Arunachala Kavi was fluent in Tamil, and Sanskrit. He wrote Rama Natakam, a musical drama based on the Ramayana. Kavirayar was fascinated by the Ramayana so much that he wanted to impart the story and the good lessons preached by it to a large number of persons who could not obviously read the entire epic in original. He gave a number of discourses on the epic. Two of his disciples, Venkataraman Iyer and Kodandaraman Iyer who were very proficient in music, requested him to compose songs from Kambar's Ramavataram.

Arunachala kavi wanted his work also to be officially noted and released in the premises of Srirangam Ranganathaswamy temple as the shrine had some association with the actual story of Ramayana.
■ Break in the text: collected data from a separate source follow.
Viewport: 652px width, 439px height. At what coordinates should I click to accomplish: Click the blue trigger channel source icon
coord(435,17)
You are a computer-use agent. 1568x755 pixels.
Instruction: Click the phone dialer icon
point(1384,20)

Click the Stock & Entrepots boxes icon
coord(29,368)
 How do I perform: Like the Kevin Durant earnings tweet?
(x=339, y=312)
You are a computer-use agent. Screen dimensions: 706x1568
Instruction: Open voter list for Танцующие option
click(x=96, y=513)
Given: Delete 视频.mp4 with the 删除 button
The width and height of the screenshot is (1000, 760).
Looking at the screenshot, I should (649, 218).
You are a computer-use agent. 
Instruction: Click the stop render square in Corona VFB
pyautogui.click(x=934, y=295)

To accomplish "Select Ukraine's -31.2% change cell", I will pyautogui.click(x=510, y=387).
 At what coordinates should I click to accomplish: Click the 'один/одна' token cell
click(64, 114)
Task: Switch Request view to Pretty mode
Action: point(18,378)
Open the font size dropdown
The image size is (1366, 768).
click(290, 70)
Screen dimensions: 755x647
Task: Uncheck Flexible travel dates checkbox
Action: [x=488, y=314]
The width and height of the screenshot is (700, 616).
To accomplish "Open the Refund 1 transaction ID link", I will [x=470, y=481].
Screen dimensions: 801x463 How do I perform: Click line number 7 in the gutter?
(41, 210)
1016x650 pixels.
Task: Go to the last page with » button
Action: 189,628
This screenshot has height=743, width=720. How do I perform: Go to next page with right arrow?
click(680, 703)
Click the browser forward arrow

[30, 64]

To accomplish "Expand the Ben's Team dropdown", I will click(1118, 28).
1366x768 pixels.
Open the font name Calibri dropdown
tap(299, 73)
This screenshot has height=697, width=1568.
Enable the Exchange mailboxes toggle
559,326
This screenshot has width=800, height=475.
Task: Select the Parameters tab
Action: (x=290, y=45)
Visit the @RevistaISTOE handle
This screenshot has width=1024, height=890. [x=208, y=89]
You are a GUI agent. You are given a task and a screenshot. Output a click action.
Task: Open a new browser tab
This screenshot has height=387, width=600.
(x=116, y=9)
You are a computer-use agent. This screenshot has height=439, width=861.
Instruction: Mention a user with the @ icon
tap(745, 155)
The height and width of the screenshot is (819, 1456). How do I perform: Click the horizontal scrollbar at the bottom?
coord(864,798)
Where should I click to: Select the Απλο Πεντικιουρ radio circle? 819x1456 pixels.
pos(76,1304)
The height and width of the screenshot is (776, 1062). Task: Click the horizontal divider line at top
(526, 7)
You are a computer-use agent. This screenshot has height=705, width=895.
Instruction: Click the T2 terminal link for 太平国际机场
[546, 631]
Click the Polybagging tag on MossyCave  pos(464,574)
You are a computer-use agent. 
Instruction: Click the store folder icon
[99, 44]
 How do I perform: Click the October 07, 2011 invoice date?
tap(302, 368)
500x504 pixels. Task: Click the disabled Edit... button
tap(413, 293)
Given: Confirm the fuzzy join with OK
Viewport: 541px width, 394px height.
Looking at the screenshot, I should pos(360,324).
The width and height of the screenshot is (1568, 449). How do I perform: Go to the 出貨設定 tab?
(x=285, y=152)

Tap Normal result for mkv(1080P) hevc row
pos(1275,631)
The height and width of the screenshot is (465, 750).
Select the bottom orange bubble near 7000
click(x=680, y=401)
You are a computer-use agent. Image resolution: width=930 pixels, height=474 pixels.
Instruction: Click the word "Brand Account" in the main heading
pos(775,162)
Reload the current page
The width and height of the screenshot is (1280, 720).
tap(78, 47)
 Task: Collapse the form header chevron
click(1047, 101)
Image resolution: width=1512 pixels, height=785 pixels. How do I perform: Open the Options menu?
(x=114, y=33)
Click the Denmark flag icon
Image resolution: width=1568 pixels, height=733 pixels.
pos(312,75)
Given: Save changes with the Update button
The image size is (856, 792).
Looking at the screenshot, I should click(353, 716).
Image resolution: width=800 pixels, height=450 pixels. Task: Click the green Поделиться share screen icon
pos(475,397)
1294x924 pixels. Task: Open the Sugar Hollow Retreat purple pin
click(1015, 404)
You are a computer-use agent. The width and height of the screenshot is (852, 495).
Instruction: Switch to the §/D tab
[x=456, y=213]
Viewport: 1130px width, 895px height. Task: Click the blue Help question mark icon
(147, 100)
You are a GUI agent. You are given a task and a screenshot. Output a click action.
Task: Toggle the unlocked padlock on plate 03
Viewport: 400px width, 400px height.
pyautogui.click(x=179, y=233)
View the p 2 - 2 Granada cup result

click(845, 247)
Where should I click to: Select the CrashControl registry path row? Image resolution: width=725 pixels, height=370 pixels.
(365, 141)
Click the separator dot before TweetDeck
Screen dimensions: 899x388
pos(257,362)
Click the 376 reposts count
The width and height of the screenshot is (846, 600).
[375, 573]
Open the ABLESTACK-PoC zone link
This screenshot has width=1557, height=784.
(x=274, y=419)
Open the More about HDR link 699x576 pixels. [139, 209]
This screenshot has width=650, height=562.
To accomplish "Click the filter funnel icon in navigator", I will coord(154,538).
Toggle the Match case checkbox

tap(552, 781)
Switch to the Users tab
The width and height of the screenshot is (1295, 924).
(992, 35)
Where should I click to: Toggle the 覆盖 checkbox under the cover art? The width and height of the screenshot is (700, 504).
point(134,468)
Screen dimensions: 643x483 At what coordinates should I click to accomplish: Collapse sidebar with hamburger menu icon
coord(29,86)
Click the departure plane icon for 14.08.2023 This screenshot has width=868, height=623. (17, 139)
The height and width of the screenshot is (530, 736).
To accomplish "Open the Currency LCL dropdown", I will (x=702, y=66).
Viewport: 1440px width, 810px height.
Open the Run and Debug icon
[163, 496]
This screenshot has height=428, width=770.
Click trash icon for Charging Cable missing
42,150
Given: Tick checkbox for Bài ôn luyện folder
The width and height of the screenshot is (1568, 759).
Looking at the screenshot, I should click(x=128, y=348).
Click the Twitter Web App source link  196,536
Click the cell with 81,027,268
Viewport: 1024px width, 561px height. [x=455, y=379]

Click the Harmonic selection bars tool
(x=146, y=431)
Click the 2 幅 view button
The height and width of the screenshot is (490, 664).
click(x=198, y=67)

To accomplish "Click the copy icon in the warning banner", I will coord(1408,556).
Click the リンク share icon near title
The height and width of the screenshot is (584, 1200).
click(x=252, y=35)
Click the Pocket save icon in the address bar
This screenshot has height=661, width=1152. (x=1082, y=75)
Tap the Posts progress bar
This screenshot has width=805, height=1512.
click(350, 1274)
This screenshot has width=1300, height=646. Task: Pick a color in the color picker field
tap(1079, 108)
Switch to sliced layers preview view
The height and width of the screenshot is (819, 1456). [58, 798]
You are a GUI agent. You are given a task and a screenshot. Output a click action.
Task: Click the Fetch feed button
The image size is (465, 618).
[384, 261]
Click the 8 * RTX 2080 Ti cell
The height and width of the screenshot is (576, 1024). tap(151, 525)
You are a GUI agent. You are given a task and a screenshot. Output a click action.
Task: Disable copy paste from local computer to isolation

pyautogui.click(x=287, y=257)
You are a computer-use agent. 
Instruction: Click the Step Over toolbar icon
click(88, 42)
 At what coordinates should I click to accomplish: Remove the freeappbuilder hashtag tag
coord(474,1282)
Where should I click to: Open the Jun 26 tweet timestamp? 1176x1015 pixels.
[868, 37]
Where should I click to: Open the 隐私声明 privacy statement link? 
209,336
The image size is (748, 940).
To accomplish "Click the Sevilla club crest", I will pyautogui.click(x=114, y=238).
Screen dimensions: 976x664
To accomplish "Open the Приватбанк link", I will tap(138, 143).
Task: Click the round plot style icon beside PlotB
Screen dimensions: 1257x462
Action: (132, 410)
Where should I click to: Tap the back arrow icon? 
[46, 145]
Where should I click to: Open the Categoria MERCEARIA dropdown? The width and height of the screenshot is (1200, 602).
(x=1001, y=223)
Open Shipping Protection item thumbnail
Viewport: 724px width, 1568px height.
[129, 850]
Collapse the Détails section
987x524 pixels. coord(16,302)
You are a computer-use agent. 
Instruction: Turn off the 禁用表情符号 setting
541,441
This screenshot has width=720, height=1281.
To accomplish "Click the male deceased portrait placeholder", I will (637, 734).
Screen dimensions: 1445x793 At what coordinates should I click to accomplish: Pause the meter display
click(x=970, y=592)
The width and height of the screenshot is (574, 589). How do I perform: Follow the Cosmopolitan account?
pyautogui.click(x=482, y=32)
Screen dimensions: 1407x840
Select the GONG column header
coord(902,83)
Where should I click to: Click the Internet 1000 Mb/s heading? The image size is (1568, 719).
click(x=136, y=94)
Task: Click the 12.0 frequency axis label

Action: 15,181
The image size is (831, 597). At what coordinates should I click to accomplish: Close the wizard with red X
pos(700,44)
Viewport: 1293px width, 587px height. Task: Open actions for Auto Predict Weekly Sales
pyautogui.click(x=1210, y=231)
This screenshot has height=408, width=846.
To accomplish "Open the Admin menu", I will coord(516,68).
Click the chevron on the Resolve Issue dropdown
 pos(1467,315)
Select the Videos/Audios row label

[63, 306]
He marched towards Srirangam and requested permission from the temple authorities. Arunachala sat in a part of the temple and composed a very beautiful song named as “En Pallikondeeraiyaa” (O Lord! why did you stop and sleep here?) in Kedaragowla, set to Adi tala. That night both the poet and the temple Priests had separate visions. The poet was asked to sing about the Parivaara Devatas and the priest was asked to accept Arangetram after such songs were sung by the poet. His compositions became popular as it was noted by Maharaja Tulajaji of the Tanjore court, also Arunachala went to Madras and sang his pieces before a large audience of patrons, scholars and the public. The poet was profusely honoured and has composed a number of songs in praise of his patrons.

Arunachala Kavirayar's works were quite popular even in his own times and the public also liked his simple
diction which they could follow quite easily. Thus the long cherished wish of the poet that he should popularise Ramayana among the people of Tamil Nadu was fulfilled in a large measure. Out of the Tamil Trinity Arunachala Kavirayar is often considered even more popular than the other two as he wrote the entire Ramayana in the form of songs in simple Tamil so that it could be enjoyed even by the normal people. Some of his famous compositions of Ramanatakam are still popular today like Annai Jaanaki vandale (Saveri), Enpalli kondir iyya (Mohanam), Yaro ivar yaro (Bhairavi or Saveri), Kanden Kanden Sitayai (Vasantha), Ramanai Kannara Kandane (Mohanam), RAmanukku mannan muDi (Anandabhairavi) and many more.